TASK OBJECTIVE =>
Retrieve all lines below that have the string "computer".

Collected data entries:
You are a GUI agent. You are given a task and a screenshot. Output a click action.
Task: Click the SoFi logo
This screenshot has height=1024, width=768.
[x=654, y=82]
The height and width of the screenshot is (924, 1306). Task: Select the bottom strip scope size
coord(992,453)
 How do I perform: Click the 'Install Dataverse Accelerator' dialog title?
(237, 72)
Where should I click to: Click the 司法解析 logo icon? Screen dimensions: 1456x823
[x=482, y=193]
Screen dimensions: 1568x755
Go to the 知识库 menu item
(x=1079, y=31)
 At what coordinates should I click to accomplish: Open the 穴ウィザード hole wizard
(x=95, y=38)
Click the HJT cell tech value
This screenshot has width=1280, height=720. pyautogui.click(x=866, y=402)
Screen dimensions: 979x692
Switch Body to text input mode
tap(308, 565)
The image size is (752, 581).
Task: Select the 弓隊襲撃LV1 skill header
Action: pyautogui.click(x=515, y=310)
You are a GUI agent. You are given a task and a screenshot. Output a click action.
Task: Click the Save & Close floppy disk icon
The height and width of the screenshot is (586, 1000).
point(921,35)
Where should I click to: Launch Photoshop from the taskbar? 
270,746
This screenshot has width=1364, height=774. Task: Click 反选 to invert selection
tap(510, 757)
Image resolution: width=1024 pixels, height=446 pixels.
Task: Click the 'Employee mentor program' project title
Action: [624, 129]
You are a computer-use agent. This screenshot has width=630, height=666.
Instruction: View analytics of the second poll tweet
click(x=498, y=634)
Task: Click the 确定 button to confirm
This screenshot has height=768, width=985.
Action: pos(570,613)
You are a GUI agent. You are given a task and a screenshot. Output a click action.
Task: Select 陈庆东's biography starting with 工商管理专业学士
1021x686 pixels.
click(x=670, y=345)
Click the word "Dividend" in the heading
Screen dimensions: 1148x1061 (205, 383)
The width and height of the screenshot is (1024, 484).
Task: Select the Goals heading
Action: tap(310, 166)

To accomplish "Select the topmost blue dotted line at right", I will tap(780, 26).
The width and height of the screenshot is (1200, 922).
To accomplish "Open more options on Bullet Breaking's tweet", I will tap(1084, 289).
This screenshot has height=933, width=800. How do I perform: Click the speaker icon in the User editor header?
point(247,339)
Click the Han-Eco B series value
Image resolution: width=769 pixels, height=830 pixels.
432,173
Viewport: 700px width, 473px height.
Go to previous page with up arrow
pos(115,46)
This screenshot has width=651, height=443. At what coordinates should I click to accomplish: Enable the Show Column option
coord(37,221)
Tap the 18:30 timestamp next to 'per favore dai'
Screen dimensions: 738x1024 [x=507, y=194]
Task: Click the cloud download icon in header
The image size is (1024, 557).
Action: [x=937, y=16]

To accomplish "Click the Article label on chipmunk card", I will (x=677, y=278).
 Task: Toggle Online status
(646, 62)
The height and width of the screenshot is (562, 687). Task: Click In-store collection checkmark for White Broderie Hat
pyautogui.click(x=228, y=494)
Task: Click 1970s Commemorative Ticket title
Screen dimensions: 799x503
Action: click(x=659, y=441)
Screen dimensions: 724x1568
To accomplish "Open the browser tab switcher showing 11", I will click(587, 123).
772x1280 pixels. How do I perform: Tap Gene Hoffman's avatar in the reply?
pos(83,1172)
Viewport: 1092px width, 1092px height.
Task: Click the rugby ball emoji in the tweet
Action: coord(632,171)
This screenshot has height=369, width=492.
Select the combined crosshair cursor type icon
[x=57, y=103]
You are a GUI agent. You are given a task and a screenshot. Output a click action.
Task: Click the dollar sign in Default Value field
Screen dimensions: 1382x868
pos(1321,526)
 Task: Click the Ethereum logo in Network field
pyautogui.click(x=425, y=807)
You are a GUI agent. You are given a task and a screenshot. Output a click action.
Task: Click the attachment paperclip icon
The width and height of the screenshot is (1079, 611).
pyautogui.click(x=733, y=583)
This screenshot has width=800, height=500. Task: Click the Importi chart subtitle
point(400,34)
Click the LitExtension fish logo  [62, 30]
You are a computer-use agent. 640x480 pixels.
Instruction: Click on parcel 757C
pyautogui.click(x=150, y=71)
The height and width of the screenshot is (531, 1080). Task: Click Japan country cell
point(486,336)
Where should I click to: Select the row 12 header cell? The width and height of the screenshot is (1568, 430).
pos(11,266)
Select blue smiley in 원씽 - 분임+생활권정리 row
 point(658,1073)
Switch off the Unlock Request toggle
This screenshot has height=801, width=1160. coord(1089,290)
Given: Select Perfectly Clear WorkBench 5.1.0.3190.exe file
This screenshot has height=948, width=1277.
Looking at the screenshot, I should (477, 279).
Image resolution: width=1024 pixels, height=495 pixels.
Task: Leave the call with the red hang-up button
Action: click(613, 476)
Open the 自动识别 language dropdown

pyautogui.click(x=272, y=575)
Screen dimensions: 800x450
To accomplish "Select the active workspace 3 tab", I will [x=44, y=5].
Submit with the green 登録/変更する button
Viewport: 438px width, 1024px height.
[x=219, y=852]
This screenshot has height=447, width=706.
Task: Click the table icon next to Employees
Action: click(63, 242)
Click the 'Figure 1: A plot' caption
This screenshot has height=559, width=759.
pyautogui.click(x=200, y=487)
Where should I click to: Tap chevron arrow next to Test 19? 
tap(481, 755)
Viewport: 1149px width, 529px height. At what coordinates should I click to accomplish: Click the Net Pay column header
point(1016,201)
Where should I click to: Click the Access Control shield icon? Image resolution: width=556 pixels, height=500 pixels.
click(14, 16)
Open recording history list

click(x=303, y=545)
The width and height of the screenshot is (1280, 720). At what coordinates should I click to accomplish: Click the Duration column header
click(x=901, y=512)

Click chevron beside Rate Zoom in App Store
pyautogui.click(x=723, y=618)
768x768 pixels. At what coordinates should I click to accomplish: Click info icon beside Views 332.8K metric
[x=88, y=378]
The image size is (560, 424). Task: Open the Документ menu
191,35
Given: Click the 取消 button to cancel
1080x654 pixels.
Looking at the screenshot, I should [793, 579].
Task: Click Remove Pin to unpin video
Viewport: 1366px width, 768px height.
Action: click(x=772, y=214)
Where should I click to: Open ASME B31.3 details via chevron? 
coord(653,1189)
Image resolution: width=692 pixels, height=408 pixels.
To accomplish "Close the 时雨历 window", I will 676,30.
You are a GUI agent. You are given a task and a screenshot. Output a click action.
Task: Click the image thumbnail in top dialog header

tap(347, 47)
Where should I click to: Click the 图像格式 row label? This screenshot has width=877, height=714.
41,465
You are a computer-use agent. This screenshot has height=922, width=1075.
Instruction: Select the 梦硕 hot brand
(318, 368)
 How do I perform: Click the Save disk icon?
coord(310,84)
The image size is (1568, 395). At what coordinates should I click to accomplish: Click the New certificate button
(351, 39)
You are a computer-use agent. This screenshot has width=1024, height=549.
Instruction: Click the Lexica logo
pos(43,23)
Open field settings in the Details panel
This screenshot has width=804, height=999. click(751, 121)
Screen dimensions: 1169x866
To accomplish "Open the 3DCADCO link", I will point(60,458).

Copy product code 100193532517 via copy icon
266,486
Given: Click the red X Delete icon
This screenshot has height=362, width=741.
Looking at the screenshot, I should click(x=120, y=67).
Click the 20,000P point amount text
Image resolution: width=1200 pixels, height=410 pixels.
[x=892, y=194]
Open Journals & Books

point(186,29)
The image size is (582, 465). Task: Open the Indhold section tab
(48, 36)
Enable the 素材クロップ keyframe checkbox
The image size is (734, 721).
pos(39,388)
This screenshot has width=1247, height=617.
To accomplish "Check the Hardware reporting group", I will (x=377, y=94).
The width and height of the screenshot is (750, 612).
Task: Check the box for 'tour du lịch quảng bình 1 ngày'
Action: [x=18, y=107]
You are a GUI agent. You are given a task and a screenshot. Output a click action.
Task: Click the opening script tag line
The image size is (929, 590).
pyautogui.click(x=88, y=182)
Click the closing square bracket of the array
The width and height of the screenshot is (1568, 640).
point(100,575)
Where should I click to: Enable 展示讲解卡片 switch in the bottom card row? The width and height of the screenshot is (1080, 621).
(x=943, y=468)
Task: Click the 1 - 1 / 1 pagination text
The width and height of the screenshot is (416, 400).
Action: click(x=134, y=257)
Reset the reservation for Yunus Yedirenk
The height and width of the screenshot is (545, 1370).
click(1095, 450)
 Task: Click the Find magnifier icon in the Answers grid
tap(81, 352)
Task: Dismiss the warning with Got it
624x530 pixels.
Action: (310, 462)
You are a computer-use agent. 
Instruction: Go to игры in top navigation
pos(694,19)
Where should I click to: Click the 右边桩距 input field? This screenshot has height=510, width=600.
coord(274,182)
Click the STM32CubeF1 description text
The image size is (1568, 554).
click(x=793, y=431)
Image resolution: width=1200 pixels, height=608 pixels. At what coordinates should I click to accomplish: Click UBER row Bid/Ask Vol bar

FINISHED TASK =>
You are a computer-use agent. This screenshot has width=630, height=666.
You are a computer-use agent. 640x480 pixels.
You are a computer-use agent. This screenshot has height=922, width=1075.
You are a computer-use agent. This screenshot has width=1024, height=549.
You are a computer-use agent. 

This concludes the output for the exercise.